── EXCERPT TO READ ──

The Augusta AVA was established on June 20, 1980 as the first federally approved American Viticultural Area, eight months before the Napa Valley AVA in northern California. The petition was submitted by Clayton W. Byers and Lucian W. Dressel, representing the local wine industry, to the Director of the Bureau of Alcohol, Tobacco and Firearms on October 16, 1978. Located entirely within the state of Missouri, the boundaries of this wine region encompass  around the city of Augusta near the intersection of St. Charles County, Warren County and Franklin County.

History
The area around the present day city of Augusta was founded in 1836 by Leonard Harold, a follower of Daniel Boone, as a riverboat landing along the Missouri. The town was originally named Mount Pleasant with the riverboat landing known as Augusta Bend. In 1855, the town was incorporated as the city of Augusta. In 1859, Georg and Friedrich Muench founded one of the earliest wineries in the area, Mount Pleasant Winery. Flooding in the Missouri River valley caused the river to change course in 1872, drying up the area's riverboat landing and leaving a distinct soil type in the area between the town and the river. The area's early vineyards were planted in the 1880s and the area began receiving recognition for the distinctive flavors and profile of the wine being produced there. In the later parts of the 19th and early 20th century, the production volume from the area helped the Missouri wine industry compete with Ohio for market share east of the Rocky Mountains. The advent of Prohibition had a dramatic effect on the area causing the closure of local wineries and the uprooting of vineyards. A revival period occurred in the 1960s that led to the founding of many of the area's current wineries.

───

SET EXERCISE 1
Answer these questions about the Augusta AVA passage:
(a) On what date was the Augusta AVA established?
(b) What was the town originally named?
(c) In what year did flooding cause the Missouri River to change course?
SET EXERCISE 2
Write out the Augusta AVA passage word for word, from "The Augusta AVA" to "and Franklin County.".
SET EXERCISE 3
Say whether each statement agrees with the Augusta AVA passage, and quote the words that decide it:
(a) The petition for the wine region was submitted in 1980.
(b) Georg and Friedrich Muench founded Mount Pleasant Winery in 1859.
(c) The area's early vineyards were planted in the 1920s.
The listing isn't needed for this work.

── COLLECTED DATA ──

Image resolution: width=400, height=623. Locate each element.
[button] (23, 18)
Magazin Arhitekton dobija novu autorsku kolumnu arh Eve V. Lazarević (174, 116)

───

COMPLETE OUTPUT 1
(a) June 20, 1980
(b) Mount Pleasant
(c) 1872

COMPLETE OUTPUT 2
The Augusta AVA was established on June 20, 1980 as the first federally approved American Viticultural Area, eight months before the Napa Valley AVA in northern California. The petition was submitted by Clayton W. Byers and Lucian W. Dressel, representing the local wine industry, to the Director of the Bureau of Alcohol, Tobacco and Firearms on October 16, 1978. Located entirely within the state of Missouri, the boundaries of this wine region encompass  around the city of Augusta near the intersection of St. Charles County, Warren County and Franklin County.

COMPLETE OUTPUT 3
(a) No: "on October 16, 1978"
(b) Yes: "In 1859, Georg and Friedrich Muench founded one of the earliest wineries in the area, Mount Pleasant Winery."
(c) No: "The area's early vineyards were planted in the 1880s"